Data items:
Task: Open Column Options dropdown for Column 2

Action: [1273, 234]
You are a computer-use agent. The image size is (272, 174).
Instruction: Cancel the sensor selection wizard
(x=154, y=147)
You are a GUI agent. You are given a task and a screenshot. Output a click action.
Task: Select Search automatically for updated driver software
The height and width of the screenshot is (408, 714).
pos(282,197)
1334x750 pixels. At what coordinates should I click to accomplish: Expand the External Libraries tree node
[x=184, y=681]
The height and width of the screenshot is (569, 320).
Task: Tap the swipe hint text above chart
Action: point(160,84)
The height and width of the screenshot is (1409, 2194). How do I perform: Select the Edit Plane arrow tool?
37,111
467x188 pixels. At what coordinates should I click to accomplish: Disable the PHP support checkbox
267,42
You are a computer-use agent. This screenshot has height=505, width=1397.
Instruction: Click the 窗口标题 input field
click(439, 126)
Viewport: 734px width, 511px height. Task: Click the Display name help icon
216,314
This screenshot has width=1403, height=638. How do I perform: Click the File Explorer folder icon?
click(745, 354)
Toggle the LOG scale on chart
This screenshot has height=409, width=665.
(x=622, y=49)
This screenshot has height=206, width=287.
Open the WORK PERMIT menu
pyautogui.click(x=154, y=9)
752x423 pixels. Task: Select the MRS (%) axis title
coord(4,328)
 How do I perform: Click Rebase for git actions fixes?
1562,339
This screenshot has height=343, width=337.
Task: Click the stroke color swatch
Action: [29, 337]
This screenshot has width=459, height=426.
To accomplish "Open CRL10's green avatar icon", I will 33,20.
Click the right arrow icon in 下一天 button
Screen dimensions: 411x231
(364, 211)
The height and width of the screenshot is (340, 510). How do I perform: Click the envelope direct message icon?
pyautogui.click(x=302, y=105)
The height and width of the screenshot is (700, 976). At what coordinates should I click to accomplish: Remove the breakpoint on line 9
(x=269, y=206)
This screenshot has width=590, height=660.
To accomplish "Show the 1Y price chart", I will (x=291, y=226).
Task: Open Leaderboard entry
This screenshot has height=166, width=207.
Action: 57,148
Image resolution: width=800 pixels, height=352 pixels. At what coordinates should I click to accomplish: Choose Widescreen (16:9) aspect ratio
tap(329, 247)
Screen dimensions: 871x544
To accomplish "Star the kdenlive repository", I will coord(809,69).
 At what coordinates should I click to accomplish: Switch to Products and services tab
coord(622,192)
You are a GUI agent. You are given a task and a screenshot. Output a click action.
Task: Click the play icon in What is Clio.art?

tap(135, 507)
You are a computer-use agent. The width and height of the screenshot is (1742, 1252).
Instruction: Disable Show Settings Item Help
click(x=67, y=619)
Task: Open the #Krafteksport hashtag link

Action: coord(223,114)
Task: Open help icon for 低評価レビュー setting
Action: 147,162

Problem statement: Return the lines of the data above, from the line containing "Viewport: 734px width, 511px" through the line containing "(x=622, y=49)", inclusive, reproducing each one exactly.

Exercise output:
Viewport: 734px width, 511px height. Task: Click the Display name help icon
216,314
This screenshot has width=1403, height=638. How do I perform: Click the File Explorer folder icon?
click(745, 354)
Toggle the LOG scale on chart
This screenshot has height=409, width=665.
(x=622, y=49)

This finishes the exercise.